Convert the lines of the listing between the line containing "The height and" and the line containing "tap(97, 20)", inclusive, into a JSON list of strings with one string per line, omitting blank lines and leaving out the pictures.

Available records:
══════════════════════════════
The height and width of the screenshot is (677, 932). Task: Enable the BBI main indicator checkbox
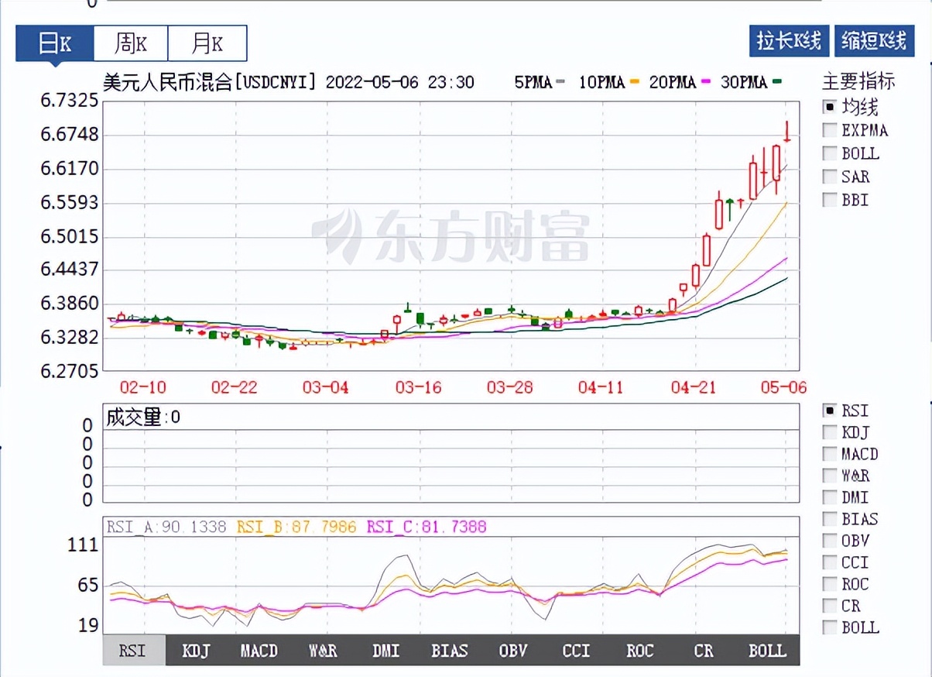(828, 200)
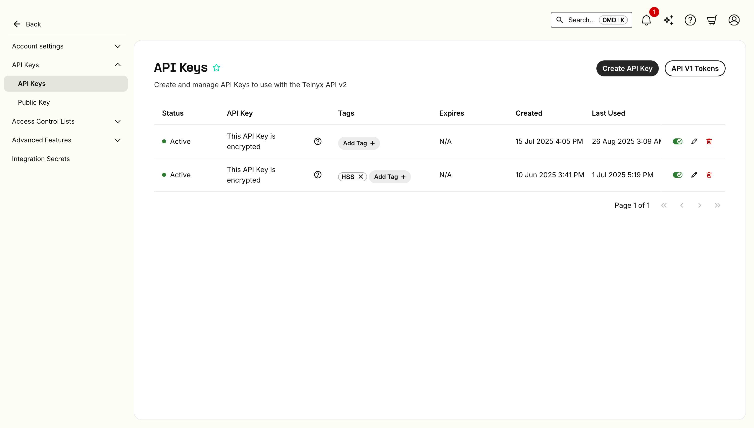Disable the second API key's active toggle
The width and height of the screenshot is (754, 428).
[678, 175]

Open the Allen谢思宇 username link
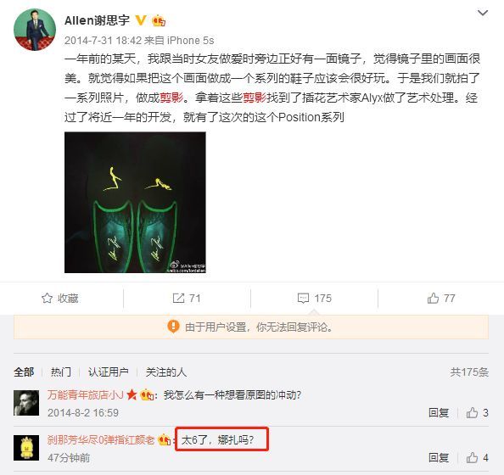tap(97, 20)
══════════════════════════════
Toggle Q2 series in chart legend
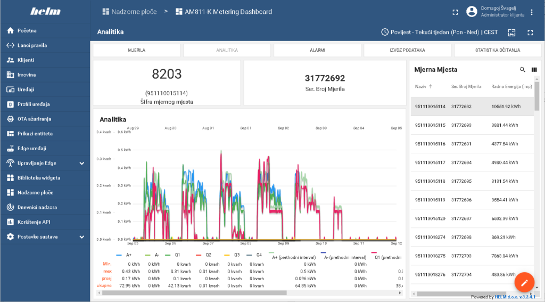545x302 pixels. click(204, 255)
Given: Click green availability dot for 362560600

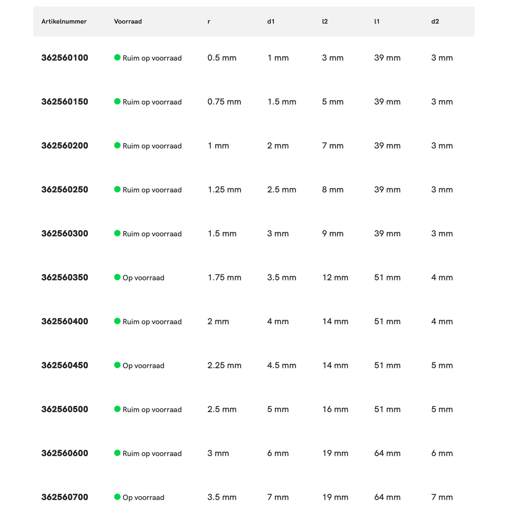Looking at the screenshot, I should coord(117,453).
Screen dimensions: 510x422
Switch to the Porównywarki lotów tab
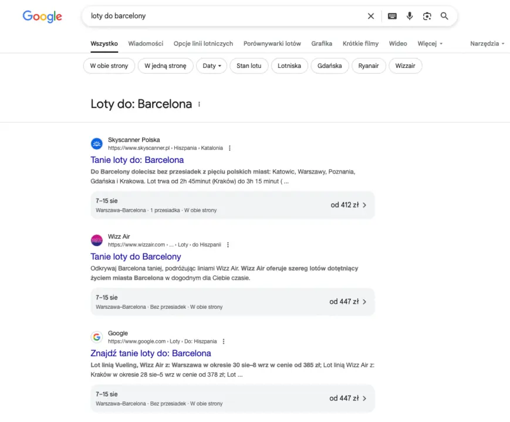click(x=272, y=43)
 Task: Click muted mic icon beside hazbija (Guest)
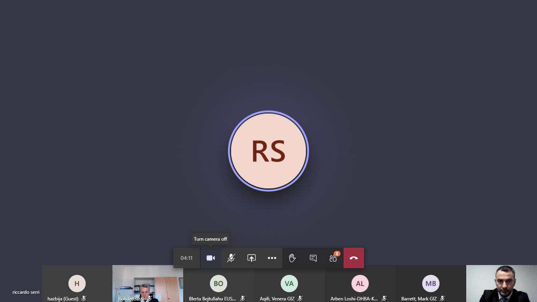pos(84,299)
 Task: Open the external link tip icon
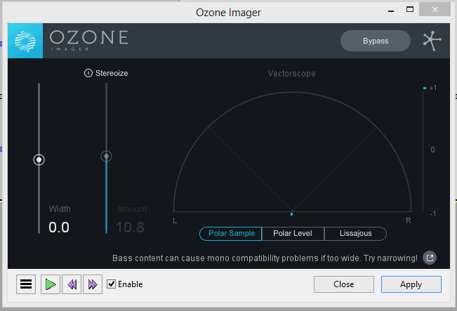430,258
══════════════════════════════
Exercise answer:
[
  "The height and width of the screenshot is (677, 932). Task: Enable the BBI main indicator checkbox",
  "(828, 200)",
  "Disable the second API key's active toggle",
  "The width and height of the screenshot is (754, 428).",
  "[678, 175]",
  "Open the Allen谢思宇 username link",
  "tap(97, 20)"
]